Shall I compare thee to a summer's day?

the Lord's love. brighter than any sunshine. the greatest sunshine. You alone light up our lives and give us our direction in the murky dark.

In sooth I know not why I am so sad -
Indeed, O sadness where is thy sting? - when we have the joy of the Lord in our hearts. (: It's been a long Week 2, we're halfway through - o how shockingly fast time passes - lots of issues have been resolved within (hopefully) and now God has illuminated my path - the path to follow is the path of love, to love his people. I've been really quite joyful recently. and wow - that despite all the stuff that's bothering me.

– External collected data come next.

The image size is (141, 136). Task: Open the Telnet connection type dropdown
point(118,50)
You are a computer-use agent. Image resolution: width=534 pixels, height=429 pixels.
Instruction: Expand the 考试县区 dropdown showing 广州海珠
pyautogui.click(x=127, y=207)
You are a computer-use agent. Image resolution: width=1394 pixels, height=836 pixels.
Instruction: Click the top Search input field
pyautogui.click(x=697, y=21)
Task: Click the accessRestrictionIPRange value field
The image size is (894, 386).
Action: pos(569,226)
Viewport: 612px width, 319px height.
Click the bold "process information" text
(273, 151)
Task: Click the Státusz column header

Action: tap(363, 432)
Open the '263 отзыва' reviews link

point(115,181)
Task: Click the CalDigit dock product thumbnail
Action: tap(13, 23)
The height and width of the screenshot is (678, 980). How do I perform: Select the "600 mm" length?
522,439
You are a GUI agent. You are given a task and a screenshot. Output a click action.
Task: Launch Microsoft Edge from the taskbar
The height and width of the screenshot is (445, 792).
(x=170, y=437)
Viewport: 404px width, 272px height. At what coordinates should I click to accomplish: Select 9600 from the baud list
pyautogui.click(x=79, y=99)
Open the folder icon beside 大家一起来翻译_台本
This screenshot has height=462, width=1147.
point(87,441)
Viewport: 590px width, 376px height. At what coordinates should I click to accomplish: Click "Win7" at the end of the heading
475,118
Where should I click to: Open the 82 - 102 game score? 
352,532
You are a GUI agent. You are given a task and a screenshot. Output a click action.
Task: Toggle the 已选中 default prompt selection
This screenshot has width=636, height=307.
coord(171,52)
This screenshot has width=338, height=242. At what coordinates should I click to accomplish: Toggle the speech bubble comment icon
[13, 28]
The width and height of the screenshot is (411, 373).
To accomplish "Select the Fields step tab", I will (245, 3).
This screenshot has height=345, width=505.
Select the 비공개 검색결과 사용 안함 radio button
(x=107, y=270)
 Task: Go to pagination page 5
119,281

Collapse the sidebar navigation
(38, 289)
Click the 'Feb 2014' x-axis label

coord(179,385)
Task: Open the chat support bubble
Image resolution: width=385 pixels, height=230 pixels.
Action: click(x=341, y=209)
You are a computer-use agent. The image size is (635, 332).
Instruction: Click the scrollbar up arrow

Lord Lord, Wherefore art thou Lord?
and we continue searching, all of us. my prayer life hasn't been the most healthy, but I do pray that God will draw us all nearer to him. 'Drawing Near' John Bevere - a series has started on it - may it be a great encouragement and loving message to all who yearn and trust in him (: Meanwhile, Lord help me to rely on you even as I search earnestly, may I worship with my heart - not just empty words.

that is all. adieu. may God bless all of you.

on a rather strange note. things have been a little strange. some fish behind my back - some random whispers along the corridor - some ginseng - some hello panda - and some excited murmurs from behind. confusion ensues. but God is faithful.

Sunday, March 25, 2007

Permanganates

135%, Chem practical took forever to decipher, three hours to unravel, mystery still, and I remain puzzled. permanganate stains on striped ties. titration blues. but we overcome them together. now, before I degenerate into some homework discussion, I abstain. But even on this lonely Sunday night, I type here, and wait upon the many who rush out their homework, msn conversations pop up intermittently with many questions on this and that.

ah. nothing better than a homework help dispenser machine - again.

but that aside. it's been a long time since the last post. lots has happened, the first week of term two has passed - sigh, it feels as if term one never ended - chong(2)qing(4) the destination for our WOW trip - excitingly so. and after the brief confusion on wednesday, i emerged quite full of joy for the next few days. Allister's prayer meeting and all. Friday's late Admin room night with - horror of horrors - Audrey and Emil (haha). Lugging my fantabulously heavy KORG keyboard and going through the muscle workout of a lifetime.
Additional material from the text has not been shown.